■ What you need to do
Count the lines of the data below that contain the word "Expand". Give only the number.

■ Excerpted records
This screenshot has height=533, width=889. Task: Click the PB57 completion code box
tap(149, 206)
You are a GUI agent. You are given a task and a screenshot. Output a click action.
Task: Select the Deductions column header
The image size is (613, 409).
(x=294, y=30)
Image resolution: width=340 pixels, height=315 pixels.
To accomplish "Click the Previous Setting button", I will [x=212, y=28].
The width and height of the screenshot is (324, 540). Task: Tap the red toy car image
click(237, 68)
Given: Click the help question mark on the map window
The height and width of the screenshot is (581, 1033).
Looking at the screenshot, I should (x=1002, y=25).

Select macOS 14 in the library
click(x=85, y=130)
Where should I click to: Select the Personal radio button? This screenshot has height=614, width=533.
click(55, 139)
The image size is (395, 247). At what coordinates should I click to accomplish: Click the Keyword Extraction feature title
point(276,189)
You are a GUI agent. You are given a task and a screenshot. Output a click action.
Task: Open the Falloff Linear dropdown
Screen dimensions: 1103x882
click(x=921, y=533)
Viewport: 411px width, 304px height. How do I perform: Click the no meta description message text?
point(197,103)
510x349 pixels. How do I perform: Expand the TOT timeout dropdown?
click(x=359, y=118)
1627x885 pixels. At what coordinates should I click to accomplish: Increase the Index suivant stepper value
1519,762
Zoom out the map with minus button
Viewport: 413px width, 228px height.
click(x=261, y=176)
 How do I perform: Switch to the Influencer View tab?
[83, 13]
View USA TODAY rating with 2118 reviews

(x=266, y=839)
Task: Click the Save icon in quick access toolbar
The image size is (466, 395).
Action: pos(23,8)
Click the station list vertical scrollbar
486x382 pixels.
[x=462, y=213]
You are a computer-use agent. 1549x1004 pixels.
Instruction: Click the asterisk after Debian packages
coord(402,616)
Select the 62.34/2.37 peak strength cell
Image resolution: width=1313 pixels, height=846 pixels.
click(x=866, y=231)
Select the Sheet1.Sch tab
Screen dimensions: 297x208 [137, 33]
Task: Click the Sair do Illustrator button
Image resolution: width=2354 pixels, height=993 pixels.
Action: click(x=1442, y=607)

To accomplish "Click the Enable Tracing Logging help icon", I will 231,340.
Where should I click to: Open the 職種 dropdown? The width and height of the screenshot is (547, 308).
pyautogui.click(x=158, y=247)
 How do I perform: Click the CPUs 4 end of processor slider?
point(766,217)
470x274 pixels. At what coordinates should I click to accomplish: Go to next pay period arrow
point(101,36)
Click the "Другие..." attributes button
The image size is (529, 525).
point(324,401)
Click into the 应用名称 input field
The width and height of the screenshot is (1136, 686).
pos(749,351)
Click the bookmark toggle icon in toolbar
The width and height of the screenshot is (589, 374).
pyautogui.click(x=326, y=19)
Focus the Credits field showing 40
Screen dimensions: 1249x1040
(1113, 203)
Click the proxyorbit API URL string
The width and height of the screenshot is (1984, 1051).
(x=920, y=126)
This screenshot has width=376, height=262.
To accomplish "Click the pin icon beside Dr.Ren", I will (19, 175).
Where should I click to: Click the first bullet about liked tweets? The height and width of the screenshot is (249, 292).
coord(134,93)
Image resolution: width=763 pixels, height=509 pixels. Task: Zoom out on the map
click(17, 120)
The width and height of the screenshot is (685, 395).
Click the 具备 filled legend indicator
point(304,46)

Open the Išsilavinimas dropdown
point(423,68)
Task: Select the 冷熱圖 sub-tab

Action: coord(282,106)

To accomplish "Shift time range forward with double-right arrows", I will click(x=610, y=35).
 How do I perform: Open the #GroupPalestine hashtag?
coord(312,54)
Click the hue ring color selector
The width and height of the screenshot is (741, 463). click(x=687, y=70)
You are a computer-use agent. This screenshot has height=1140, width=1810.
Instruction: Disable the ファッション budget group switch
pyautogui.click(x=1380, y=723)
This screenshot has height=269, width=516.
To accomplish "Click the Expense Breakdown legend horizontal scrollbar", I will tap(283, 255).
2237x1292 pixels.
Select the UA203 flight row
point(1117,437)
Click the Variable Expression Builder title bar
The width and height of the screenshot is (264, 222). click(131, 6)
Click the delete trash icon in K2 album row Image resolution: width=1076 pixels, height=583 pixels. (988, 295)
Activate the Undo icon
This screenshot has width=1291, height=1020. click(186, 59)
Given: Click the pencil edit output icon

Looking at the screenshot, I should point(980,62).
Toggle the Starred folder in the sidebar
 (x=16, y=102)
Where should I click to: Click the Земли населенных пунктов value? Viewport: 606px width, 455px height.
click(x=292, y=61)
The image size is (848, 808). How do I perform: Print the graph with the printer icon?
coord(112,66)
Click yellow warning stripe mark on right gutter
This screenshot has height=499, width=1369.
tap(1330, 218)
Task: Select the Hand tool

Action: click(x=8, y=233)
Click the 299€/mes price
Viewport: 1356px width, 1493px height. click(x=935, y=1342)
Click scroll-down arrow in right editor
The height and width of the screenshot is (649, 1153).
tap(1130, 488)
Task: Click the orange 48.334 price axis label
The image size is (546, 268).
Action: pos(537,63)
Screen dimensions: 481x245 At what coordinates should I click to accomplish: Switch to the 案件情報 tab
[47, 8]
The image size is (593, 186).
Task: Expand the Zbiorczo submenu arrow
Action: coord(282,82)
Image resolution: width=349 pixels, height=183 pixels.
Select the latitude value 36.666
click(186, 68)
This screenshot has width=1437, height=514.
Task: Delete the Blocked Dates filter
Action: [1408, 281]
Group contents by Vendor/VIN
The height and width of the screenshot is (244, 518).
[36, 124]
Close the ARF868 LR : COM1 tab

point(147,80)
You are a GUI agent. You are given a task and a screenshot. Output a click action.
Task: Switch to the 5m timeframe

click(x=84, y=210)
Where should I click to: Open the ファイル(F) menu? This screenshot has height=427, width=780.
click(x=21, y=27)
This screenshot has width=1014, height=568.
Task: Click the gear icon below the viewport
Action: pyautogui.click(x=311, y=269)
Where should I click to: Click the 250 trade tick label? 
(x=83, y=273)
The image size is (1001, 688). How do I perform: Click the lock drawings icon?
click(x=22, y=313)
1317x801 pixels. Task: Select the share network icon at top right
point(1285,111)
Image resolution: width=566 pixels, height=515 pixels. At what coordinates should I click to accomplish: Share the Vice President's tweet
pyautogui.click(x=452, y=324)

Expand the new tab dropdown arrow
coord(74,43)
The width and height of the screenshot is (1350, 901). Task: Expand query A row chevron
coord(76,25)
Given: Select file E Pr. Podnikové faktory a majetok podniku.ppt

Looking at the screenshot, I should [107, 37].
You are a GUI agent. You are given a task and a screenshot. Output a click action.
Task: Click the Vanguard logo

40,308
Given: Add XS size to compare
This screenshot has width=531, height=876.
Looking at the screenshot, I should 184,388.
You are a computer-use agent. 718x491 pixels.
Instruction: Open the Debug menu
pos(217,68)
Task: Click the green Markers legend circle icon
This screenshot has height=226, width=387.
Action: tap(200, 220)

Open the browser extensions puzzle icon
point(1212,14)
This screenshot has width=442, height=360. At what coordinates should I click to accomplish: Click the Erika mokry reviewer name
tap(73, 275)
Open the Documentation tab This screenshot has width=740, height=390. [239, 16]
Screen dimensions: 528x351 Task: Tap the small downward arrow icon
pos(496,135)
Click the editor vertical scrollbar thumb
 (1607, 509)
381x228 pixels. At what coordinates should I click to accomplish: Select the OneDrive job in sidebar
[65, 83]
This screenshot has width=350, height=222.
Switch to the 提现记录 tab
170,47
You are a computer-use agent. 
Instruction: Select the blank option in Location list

■ Solution
4